Pixel coordinate grounding data:
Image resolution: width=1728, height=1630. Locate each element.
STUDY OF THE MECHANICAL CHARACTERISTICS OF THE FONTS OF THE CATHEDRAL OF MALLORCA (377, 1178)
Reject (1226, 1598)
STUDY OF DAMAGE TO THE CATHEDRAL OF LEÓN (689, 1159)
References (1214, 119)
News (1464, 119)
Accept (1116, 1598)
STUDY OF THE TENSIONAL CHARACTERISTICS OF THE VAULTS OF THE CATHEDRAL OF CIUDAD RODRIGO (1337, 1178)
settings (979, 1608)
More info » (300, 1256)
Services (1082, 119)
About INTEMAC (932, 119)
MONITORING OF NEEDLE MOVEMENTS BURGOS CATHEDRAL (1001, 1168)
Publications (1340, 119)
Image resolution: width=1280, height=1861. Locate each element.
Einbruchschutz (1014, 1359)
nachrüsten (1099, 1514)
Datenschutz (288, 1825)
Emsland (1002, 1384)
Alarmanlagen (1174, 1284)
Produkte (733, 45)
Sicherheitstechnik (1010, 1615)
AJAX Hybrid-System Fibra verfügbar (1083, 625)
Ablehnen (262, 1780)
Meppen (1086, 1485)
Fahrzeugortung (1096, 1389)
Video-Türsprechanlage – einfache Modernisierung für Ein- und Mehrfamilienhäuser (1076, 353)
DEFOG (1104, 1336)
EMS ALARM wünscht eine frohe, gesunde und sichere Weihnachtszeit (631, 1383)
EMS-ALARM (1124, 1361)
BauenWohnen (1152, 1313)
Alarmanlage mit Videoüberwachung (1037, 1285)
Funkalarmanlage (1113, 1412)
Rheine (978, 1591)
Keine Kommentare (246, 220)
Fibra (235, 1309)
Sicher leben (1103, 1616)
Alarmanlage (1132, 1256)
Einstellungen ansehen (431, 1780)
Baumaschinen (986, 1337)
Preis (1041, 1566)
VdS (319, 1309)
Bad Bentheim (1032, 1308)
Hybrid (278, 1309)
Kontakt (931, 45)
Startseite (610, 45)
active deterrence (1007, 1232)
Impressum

INSTRUCTIONS TO FOLLOW: Each line of the data that has the string "STUDY" should be returned.

EXPECTED OUTPUT:
STUDY OF THE MECHANICAL CHARACTERISTICS OF THE FONTS OF THE CATHEDRAL OF MALLORCA (377, 1178)
STUDY OF DAMAGE TO THE CATHEDRAL OF LEÓN (689, 1159)
STUDY OF THE TENSIONAL CHARACTERISTICS OF THE VAULTS OF THE CATHEDRAL OF CIUDAD RODRIGO (1337, 1178)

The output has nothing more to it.